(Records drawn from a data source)

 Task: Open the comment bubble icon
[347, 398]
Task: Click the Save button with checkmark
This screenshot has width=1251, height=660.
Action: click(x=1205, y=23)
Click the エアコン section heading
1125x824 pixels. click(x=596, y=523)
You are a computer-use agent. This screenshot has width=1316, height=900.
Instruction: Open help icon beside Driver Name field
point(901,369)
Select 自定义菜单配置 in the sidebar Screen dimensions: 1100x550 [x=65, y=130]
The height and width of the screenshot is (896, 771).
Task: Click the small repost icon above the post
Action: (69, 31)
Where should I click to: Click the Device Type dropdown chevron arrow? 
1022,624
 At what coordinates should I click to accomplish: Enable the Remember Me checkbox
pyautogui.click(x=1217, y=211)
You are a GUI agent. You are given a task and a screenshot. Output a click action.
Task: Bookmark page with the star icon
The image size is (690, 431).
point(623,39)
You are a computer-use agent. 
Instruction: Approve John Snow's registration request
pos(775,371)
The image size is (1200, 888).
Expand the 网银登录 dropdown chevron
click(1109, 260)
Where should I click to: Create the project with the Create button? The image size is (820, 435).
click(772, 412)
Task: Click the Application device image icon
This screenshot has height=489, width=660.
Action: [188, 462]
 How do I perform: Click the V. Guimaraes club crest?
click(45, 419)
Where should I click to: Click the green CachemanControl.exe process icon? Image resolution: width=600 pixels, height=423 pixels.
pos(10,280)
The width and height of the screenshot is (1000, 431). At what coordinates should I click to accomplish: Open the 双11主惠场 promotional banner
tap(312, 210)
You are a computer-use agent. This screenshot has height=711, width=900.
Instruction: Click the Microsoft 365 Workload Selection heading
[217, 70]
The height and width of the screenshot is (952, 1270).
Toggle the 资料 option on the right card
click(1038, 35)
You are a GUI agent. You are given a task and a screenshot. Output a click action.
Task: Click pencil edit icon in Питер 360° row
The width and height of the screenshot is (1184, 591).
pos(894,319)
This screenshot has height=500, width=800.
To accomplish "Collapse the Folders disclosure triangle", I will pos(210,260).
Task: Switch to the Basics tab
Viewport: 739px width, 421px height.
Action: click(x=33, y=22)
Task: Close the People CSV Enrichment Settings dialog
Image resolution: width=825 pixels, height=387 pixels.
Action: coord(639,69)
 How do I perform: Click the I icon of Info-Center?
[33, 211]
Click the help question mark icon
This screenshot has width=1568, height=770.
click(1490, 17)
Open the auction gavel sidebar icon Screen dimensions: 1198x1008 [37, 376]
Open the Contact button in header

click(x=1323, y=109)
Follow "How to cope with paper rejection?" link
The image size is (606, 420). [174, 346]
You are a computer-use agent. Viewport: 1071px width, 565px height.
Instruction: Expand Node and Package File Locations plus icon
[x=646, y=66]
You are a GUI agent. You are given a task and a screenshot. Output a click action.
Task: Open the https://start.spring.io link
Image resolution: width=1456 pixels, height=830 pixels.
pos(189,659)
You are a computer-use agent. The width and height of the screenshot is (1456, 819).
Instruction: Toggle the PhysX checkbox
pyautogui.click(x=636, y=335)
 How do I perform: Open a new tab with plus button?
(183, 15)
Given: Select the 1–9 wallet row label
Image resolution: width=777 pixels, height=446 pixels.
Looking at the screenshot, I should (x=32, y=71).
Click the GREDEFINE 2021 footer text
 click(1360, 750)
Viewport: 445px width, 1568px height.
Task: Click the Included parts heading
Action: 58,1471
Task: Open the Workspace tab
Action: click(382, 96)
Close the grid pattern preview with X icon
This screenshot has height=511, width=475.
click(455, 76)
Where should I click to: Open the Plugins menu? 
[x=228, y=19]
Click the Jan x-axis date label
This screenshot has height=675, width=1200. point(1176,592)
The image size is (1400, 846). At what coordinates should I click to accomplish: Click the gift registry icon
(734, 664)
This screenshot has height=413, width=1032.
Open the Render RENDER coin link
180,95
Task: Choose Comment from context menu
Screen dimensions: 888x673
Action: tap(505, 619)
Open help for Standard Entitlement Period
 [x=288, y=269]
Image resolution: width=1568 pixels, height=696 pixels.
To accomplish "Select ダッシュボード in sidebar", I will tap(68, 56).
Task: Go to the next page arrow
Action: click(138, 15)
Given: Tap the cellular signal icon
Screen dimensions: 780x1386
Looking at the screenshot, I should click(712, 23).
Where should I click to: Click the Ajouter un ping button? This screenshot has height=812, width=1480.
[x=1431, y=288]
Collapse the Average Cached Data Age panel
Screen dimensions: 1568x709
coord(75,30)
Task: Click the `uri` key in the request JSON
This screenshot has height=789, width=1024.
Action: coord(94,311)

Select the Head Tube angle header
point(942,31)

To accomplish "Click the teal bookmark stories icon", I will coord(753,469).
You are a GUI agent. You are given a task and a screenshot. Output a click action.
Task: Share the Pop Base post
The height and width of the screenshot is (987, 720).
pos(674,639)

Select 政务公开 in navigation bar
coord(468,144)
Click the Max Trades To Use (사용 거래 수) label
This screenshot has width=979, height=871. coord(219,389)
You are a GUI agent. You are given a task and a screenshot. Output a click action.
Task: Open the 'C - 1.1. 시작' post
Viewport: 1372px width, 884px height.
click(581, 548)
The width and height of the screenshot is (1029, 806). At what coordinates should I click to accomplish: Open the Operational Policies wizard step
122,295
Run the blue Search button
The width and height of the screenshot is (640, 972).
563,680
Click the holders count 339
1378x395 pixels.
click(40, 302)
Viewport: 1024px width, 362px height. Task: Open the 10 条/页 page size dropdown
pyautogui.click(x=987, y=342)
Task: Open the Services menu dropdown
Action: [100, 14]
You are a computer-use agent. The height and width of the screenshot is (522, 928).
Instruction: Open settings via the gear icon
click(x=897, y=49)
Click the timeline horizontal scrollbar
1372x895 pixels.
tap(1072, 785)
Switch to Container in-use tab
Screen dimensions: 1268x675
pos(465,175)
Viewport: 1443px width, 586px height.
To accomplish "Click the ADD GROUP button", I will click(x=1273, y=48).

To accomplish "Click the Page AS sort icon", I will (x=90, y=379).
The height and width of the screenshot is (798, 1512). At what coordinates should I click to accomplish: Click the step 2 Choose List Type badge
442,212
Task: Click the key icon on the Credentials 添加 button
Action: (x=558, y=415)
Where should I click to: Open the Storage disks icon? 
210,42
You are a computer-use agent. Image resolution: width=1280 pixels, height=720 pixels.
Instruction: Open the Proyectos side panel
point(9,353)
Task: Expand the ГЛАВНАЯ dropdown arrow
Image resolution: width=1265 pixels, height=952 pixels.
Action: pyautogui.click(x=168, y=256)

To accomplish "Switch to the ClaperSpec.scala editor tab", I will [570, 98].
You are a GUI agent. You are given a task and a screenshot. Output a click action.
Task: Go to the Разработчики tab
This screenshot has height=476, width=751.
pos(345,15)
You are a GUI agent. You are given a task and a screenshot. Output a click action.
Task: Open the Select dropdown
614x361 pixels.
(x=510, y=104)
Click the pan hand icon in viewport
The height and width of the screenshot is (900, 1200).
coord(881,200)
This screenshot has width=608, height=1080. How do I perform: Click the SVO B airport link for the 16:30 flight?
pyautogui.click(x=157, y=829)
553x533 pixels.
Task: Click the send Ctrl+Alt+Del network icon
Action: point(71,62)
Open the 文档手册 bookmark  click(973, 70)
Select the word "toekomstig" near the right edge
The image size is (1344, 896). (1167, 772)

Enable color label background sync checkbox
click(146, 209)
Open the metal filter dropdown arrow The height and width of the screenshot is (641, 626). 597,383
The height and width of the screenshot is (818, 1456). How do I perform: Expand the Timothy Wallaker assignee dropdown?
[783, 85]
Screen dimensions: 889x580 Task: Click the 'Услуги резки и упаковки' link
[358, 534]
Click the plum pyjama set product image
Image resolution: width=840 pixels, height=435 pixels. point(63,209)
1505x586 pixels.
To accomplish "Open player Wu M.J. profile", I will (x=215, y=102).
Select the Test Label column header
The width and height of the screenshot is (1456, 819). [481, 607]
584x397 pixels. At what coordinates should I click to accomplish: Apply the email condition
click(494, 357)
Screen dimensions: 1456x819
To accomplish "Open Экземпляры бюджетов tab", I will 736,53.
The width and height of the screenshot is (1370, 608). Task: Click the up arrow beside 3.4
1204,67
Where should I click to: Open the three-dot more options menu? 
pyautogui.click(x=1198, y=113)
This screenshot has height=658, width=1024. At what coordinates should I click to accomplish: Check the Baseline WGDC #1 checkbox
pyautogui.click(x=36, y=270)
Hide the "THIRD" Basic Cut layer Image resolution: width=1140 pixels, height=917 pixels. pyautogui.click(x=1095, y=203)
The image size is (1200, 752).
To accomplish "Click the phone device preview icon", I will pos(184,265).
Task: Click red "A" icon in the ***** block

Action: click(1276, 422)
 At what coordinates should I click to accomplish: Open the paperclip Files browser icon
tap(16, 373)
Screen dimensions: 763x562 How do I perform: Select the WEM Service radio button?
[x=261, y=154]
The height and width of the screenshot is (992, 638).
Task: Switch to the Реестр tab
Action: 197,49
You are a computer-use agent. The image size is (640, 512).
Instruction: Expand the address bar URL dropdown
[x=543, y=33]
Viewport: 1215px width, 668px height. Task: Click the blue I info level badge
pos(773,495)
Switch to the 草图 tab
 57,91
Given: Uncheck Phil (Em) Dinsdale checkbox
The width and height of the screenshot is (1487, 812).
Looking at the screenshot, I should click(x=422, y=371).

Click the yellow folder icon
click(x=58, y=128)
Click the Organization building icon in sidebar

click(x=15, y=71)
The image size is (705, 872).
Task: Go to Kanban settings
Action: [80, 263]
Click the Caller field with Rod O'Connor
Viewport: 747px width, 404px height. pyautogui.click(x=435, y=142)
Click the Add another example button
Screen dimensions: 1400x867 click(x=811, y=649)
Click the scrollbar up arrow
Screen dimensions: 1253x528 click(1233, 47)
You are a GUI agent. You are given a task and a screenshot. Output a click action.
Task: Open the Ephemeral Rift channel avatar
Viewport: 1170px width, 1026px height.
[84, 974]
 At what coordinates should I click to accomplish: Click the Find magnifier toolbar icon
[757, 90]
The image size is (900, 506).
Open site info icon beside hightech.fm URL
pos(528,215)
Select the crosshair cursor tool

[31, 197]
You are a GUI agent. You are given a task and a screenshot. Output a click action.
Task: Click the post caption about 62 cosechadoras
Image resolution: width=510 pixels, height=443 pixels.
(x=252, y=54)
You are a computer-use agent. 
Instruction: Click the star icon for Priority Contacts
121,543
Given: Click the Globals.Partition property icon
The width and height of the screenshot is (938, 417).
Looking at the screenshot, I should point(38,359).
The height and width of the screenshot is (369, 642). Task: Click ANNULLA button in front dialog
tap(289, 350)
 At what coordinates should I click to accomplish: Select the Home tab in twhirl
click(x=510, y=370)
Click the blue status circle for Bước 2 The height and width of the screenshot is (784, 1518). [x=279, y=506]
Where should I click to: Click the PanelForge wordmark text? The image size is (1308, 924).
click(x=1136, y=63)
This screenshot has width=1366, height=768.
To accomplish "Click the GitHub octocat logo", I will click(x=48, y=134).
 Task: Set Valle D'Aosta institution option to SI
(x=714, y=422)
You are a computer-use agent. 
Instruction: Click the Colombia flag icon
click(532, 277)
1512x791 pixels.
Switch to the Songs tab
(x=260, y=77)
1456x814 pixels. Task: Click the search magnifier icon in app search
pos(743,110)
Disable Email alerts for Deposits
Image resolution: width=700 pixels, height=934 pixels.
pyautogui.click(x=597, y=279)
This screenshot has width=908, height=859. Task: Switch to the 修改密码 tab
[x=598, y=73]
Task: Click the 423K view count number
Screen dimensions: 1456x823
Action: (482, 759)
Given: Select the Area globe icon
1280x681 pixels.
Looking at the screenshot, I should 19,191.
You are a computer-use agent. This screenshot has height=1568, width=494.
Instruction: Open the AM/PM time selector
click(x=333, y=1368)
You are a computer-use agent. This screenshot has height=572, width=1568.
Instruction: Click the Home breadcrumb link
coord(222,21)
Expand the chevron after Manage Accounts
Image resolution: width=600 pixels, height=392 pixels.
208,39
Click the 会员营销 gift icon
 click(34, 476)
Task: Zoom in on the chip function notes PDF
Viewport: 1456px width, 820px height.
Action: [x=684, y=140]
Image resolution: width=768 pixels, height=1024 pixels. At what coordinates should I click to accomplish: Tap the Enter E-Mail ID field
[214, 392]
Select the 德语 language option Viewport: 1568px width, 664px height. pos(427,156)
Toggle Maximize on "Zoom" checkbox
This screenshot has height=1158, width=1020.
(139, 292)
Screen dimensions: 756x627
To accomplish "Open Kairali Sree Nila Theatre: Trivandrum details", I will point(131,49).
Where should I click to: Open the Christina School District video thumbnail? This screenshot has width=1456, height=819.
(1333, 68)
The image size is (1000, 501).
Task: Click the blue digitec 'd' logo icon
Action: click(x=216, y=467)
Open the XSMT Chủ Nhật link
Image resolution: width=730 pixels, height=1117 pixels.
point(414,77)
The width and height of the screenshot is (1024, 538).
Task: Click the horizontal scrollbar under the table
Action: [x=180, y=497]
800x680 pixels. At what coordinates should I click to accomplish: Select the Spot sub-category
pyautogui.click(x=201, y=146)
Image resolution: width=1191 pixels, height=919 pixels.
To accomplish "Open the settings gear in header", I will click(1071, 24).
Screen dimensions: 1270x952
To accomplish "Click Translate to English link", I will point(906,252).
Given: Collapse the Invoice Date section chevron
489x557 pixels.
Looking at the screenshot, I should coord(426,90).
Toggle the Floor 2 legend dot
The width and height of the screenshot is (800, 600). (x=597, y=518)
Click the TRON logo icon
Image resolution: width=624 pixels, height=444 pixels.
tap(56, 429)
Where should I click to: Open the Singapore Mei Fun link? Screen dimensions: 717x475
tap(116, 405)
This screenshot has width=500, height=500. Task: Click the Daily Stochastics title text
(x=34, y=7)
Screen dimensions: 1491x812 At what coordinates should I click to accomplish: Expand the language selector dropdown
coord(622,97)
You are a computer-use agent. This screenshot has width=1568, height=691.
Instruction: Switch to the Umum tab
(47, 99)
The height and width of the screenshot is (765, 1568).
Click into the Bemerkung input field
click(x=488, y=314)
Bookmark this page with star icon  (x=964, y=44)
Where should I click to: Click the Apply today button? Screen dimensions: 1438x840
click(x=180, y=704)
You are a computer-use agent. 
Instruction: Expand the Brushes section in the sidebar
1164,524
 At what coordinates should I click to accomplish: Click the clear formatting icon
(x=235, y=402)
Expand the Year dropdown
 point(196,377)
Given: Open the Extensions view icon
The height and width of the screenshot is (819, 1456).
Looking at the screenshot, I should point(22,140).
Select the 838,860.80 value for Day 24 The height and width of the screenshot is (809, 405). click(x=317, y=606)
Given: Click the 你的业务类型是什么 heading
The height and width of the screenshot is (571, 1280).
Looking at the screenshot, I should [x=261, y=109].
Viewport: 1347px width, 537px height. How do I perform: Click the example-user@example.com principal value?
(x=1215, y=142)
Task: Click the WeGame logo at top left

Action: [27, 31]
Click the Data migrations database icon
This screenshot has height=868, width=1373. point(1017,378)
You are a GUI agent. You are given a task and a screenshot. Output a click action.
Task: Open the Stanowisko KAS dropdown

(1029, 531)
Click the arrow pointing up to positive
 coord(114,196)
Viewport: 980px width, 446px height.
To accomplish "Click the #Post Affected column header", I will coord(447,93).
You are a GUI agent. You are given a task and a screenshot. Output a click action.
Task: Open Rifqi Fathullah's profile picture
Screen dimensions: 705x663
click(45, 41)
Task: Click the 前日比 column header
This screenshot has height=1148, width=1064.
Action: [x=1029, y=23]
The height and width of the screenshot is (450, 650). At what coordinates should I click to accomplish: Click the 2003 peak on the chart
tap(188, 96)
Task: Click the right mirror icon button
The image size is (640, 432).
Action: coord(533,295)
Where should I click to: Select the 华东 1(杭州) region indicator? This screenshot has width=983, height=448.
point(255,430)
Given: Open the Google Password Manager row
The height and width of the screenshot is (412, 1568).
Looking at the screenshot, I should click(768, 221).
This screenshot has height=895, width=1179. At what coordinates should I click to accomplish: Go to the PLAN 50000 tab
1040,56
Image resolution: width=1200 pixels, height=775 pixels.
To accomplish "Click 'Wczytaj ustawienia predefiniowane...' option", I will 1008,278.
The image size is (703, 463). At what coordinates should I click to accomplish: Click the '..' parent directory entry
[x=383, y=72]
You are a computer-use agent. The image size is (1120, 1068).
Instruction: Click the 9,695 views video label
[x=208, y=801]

Objective: Put the lines above, from the one containing "will (x=90, y=379)." through the one containing "Action: pyautogui.click(x=168, y=256)" (both included), into a numbered list, and leave out any blank lines.

Problem solution:
1. To accomplish "Click the Page AS sort icon", I will (x=90, y=379).
2. The height and width of the screenshot is (798, 1512). At what coordinates should I click to accomplish: Click the step 2 Choose List Type badge
3. 442,212
4. Task: Click the key icon on the Credentials 添加 button
5. Action: (x=558, y=415)
6. Where should I click to: Open the Storage disks icon? 
7. 210,42
8. You are a computer-use agent. Image resolution: width=1280 pixels, height=720 pixels.
9. Instruction: Open the Proyectos side panel
10. point(9,353)
11. Task: Expand the ГЛАВНАЯ dropdown arrow
12. Image resolution: width=1265 pixels, height=952 pixels.
13. Action: pyautogui.click(x=168, y=256)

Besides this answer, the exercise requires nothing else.